The mitochondrial or intrinsic apoptotic pathway is activated in response to cellular stress signals that can originate from DNA damage, failures in the cell cycle and the loss of cell survival factors [20]. Different methodologies are employed to identify agents able to induce DNA damage, and the micronucleus assay is an important alternative.

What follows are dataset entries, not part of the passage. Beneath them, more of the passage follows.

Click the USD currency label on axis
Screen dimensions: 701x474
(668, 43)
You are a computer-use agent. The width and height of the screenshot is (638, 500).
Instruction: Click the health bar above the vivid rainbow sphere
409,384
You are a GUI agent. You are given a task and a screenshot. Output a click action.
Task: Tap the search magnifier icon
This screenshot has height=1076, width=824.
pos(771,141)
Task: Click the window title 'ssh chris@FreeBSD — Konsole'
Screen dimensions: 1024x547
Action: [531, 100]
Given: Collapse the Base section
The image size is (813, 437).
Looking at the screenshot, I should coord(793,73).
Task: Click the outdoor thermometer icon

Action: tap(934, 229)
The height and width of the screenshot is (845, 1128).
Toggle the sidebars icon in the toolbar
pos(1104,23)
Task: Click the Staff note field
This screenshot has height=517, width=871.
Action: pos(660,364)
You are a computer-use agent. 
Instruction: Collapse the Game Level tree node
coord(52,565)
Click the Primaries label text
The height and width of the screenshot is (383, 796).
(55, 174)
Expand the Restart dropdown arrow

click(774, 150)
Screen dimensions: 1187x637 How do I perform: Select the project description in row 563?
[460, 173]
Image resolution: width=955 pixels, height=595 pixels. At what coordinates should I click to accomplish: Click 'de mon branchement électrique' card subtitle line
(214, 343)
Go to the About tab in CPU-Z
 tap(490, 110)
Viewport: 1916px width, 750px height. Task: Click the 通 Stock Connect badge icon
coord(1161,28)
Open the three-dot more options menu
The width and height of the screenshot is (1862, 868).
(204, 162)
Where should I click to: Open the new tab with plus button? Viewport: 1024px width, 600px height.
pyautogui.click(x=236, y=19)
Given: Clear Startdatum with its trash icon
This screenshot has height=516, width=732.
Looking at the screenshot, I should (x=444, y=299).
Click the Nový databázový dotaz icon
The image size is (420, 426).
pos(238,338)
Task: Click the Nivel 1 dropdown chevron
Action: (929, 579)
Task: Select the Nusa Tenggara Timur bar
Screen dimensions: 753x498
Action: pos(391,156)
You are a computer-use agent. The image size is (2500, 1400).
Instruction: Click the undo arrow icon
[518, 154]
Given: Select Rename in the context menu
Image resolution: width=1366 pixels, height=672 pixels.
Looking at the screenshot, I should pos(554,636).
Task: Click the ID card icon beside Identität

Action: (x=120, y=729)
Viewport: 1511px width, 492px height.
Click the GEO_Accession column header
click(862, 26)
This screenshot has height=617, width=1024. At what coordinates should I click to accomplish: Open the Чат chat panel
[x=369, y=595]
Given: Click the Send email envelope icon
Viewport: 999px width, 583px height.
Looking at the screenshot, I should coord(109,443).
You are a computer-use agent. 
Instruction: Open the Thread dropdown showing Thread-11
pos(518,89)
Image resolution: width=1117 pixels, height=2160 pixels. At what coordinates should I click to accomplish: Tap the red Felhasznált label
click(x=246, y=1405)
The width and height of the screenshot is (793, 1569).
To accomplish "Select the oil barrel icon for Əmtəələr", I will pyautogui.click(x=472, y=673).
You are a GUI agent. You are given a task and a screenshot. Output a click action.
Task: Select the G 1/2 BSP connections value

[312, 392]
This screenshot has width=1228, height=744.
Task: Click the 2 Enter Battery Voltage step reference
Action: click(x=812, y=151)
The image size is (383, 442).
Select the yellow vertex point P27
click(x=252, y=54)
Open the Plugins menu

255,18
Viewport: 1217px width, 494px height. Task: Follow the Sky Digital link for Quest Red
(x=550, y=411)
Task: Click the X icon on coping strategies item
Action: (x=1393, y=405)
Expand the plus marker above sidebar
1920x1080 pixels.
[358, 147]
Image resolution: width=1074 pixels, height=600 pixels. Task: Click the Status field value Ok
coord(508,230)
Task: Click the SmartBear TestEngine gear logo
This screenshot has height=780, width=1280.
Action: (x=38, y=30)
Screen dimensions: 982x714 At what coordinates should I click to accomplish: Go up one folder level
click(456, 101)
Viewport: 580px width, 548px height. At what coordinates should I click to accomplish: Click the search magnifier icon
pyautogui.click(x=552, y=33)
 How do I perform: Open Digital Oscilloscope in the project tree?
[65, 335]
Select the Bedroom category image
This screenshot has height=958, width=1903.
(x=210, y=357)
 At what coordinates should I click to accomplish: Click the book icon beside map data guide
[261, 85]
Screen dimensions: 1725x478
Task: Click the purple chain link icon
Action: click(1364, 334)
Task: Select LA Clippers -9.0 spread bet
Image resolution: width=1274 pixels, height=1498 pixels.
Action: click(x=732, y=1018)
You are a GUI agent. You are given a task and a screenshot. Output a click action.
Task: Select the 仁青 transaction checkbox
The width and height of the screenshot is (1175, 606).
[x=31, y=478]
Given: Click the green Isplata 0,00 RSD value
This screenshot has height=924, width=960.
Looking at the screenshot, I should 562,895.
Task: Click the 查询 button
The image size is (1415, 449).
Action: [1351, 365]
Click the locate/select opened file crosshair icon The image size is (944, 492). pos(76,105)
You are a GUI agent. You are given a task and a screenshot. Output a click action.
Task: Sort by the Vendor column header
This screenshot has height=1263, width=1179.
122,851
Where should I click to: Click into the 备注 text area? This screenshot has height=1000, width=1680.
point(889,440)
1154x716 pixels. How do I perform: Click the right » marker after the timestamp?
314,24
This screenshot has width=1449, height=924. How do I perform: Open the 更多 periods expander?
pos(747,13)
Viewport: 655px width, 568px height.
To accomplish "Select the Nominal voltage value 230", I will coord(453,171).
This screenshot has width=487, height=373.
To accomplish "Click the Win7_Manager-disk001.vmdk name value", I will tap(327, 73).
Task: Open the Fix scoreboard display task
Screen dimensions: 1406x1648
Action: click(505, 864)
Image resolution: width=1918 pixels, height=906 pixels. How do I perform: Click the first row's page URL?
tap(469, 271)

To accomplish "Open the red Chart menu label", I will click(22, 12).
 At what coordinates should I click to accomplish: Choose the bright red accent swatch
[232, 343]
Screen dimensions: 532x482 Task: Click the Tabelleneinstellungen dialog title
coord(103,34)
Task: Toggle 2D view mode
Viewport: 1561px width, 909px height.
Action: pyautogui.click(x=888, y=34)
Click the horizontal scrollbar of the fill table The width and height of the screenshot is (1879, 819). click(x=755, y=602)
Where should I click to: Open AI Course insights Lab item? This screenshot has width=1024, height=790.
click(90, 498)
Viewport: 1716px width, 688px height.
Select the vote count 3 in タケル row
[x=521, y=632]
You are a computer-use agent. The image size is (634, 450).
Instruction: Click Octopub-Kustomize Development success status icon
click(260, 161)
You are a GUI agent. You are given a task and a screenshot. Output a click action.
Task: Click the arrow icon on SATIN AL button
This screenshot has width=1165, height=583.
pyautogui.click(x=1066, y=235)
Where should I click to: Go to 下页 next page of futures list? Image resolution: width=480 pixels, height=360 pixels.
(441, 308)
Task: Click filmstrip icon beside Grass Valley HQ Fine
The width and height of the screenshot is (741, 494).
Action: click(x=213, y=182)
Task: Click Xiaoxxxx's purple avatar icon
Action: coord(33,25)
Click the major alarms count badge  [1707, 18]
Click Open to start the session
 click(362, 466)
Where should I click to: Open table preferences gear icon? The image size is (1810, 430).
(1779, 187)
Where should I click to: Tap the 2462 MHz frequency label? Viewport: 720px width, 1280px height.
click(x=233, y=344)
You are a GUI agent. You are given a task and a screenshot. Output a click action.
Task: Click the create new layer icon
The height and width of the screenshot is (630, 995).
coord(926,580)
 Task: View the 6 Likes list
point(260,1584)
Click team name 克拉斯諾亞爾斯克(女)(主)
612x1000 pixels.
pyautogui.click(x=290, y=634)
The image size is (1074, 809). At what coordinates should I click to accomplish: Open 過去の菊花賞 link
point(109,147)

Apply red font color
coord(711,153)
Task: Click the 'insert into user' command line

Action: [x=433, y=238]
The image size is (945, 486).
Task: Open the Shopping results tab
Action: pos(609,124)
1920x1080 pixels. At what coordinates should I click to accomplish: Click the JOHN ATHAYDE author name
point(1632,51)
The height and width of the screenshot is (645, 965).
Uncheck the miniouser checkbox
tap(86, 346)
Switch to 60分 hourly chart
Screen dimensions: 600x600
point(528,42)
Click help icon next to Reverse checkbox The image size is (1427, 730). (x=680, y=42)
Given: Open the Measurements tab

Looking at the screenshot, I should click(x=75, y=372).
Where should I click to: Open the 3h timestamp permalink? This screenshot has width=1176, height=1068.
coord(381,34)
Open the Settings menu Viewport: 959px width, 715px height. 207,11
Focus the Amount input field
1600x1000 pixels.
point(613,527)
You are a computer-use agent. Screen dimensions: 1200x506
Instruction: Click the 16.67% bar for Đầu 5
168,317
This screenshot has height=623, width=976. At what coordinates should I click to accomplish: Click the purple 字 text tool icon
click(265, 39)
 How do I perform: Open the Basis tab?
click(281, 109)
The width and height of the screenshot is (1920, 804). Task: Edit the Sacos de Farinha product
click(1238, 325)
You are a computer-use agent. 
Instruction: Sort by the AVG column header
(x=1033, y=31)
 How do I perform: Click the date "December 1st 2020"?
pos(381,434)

Micronuclei (MNs) can be induced following exposure to aneugenic and clastogenic agents, and their quantification provides a sensitive tool for the assessment of genotoxicity [21]. Moreover, studies have shown that micronucleated cells can be eliminated by apoptosis [22] and that caspases-9, -8, and -3 are involved in this process [23]. Thus, the identification of a compound able to induce MN formation permits the inference of its potential to activate apoptotic processes, providing relevant information about its potential as an anticancer candidate.
In this study, classical methodologies were applied to assess cell viability, the induction of chromosomal alterations and the triggering of the apoptotic process in different cell lines after treatment with some synthetic alkaloids to evidence the molecular mode of action of a new generation of 3-APA analogs.

2. Results and Discussion

2.1. Chemistry

Synthesis

Based on our previous results [14], we designed a new series of 3-APA analogs with a long alkyl chain length ranging from six to 12 carbon atoms to verify the dependency of the cytotoxic response upon the alkyl chain length. A hydroxyl group was attached to the end of this chain on Compounds 5ad to improve their water solubility. The aqueous solubility favors the ease of manipulation and biological assays in the laboratory, as well as the formulation development of new chemical entities [24,25]. In addition, the presence of a hydroxyl group would favor future structural modifications by functional group interconversion.
The synthesis of the new 3-APA analogs is depicted in Scheme 1. The key step for the synthesis of these compounds was a Williamson etherification under phase-transfer catalysis (PTC), which favors the preparation of ethers under mild conditions. 1,n-Diols with six, eight, 10 or 12 carbon atoms, 1ad, were selectively protected to generate the corresponding monotetrahydropyranyl acetals, 2ad, with 74%–89% yields, in a reaction catalyzed by aqueous NaHSO4 in contact with a 3,4-dihydro-2H-pyran (DHP) hexane layer [26]. The mono-protected alcohols, 2ad, were easily mesylated under classical conditions to give intermediates 3ad. The etherification of commercial 3-(pyrid-3-yl)propan-1-ol with mesylated derivatives 3ad using a phase-transfer catalyst produced the protected Compounds 4ad in good yields. Deprotection with HCl [27] afforded Compounds 5ad in 71%–100% yields.
Scheme 1. Synthesis of 3-alkylpyridine alkaloid (3-APA) analogs 4ad and 5ad.
Scheme 1. Synthesis of 3-alkylpyridine alkaloid (3-APA) analogs 4ad and 5ad.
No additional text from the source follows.